Show each line of the data below in which "computer" occurs.

◆ INFORMATION ◆

- Opening Delimiter -

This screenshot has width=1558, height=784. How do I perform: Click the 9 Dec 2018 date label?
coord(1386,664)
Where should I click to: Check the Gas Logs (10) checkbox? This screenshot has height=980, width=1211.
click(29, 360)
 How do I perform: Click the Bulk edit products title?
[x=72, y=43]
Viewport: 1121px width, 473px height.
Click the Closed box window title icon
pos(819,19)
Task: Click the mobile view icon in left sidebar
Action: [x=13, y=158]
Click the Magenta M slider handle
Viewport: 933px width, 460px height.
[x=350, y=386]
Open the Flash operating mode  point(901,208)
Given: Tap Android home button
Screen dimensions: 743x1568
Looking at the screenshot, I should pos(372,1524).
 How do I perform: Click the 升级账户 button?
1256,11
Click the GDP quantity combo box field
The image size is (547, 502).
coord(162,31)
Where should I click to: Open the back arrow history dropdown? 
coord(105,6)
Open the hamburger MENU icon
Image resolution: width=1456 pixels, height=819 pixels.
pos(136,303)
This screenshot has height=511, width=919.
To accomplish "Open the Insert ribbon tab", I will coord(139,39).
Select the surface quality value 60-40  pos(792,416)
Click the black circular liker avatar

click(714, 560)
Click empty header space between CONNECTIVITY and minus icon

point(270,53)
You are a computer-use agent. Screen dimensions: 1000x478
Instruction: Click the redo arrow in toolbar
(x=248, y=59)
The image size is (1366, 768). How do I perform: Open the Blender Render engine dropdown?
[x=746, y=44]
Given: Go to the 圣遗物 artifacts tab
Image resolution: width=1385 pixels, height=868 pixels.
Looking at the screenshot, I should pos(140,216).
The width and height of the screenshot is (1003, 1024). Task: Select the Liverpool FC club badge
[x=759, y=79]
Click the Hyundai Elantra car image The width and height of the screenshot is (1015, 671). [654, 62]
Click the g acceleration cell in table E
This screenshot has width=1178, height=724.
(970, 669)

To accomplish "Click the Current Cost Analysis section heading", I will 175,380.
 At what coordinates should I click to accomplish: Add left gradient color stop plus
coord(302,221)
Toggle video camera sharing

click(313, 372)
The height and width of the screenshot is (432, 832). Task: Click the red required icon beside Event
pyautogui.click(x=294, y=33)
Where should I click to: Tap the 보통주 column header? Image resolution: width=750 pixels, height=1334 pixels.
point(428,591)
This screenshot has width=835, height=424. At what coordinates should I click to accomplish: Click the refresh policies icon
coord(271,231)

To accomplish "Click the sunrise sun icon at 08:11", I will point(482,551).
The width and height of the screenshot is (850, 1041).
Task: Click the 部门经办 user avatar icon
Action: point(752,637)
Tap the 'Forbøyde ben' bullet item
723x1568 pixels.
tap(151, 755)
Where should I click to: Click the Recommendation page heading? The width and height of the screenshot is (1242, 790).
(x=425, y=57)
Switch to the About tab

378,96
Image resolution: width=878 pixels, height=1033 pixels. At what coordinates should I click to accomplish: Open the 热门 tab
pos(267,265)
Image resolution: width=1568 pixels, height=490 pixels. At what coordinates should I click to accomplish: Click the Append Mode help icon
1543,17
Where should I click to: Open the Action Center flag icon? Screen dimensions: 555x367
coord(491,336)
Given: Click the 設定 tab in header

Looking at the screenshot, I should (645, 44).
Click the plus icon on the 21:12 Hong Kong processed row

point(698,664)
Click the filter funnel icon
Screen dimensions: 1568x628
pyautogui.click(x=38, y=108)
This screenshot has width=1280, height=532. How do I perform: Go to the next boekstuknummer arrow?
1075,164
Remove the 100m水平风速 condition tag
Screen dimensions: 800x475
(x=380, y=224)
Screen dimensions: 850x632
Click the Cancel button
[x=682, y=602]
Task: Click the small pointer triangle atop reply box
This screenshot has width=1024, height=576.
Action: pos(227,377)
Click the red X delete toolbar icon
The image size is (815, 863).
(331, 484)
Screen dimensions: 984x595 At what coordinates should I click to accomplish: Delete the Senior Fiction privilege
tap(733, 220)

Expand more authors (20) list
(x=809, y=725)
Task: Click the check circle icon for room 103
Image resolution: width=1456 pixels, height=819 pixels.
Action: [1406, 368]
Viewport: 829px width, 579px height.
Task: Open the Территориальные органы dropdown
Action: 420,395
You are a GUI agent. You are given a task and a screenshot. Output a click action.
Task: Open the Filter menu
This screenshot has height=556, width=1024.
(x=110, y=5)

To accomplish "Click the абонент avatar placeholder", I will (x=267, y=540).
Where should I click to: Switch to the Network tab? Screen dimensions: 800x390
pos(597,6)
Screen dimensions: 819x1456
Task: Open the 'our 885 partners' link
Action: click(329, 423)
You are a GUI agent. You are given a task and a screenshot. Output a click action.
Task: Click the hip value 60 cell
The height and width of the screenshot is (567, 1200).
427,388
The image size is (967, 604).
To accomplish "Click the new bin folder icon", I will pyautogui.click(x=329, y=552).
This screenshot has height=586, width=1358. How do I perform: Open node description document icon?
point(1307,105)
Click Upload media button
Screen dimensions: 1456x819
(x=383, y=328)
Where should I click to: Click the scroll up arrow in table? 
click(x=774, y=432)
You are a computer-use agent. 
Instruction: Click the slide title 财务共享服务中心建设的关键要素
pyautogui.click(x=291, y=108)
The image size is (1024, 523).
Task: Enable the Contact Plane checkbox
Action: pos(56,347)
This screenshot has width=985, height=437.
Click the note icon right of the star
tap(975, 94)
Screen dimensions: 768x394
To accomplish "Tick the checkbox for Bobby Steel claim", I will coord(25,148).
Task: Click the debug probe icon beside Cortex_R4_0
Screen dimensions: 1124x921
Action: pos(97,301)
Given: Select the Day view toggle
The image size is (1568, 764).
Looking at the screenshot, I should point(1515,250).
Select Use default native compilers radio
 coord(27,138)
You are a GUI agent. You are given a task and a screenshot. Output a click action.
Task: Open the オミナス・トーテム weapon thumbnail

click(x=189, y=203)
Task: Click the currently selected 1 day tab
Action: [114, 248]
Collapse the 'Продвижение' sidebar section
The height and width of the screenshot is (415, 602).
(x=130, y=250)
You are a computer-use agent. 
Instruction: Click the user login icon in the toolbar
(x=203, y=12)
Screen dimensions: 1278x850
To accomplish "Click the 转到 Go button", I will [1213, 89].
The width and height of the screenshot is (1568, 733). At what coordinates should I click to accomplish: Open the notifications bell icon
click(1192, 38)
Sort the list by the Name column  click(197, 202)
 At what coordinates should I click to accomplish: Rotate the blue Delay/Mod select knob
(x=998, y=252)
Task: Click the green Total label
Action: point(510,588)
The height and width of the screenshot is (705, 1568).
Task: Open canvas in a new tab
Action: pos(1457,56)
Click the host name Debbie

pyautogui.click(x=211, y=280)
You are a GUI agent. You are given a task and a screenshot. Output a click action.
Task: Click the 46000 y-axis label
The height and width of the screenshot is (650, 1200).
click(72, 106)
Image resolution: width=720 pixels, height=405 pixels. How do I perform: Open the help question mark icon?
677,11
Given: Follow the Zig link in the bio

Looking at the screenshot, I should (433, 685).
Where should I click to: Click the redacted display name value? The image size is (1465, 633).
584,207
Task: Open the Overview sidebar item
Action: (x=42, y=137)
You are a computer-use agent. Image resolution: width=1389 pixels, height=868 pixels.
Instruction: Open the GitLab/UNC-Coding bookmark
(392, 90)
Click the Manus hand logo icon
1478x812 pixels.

- Closing Delimiter -

◆ SOLUTION TO THIS EXERCISE ◆
You are a computer-use agent. Screen dimensions: 1000x478
You are a computer-use agent. 
You are a computer-use agent. 
You are a computer-use agent. Image resolution: width=1389 pixels, height=868 pixels.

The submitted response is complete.